Após desconhecidos ameaçarem com tiros duas brigadas da Forestal Arauco enquanto combatiam um incêndio em Curanilahue, a delegação presidencial afirmou ter identificado dois grupos que realizam estes atos, com o objetivo de roubar madeira para vendê-la como lenha.
Lembremos que, enquanto combatiam um sinistro na propriedade Plegarias da comuna, os brigadistas ouviram tiros, que interpretaram como ameaças por parte de desconhecidos. Isso os obrigou a se retirar para um local seguro e a parar de combater as chamas.
Questionado sobre o assunto, o delegado presidencial substituto, Humberto Toro, afirmou que não é a primeira vez que ocorrem fatos deste tipo na região, acrescentando que se trataria de uma nova forma de crime que está surgindo na província de Arauco. No entanto, disse que vão localizar o paradeiro dos antissociais.
Investigação por ameaças em Curanilahue
Enquanto isso, a secretária regional ministerial de Segurança no Bío Bío, Paulina Stuardo, confirmou os fatos, apontando que, após conversar com o chefe da Defesa Nacional durante o estado de exceção vigente na área, foi acordado mobilizar a Marinha para o local a fim de coletar antecedentes.
Acrescentou que primeiro se falou em tiros e, depois, em ameaças, o que deve ser esclarecido pela investigação correspondente.
"Isso nos preocupa, não é a primeira vez que temos um aviso destas características", destacou.
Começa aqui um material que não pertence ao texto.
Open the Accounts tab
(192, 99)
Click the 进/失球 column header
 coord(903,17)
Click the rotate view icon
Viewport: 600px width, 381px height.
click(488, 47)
O apelo de outros organismos
O governador regional Sergio Giacaman, por sua vez, pediu ao Governo que assuma seu papel de segurança, quando, no meio da temporada de incêndios florestais, estes grupos — que qualificou como terroristas — realizam estes atos.
Finalmente, a Corporação Chilena da Madeira também condenou estes fatos; enquanto a Forestal Arauco anunciou ações legais para que os responsáveis sejam levados à justiça.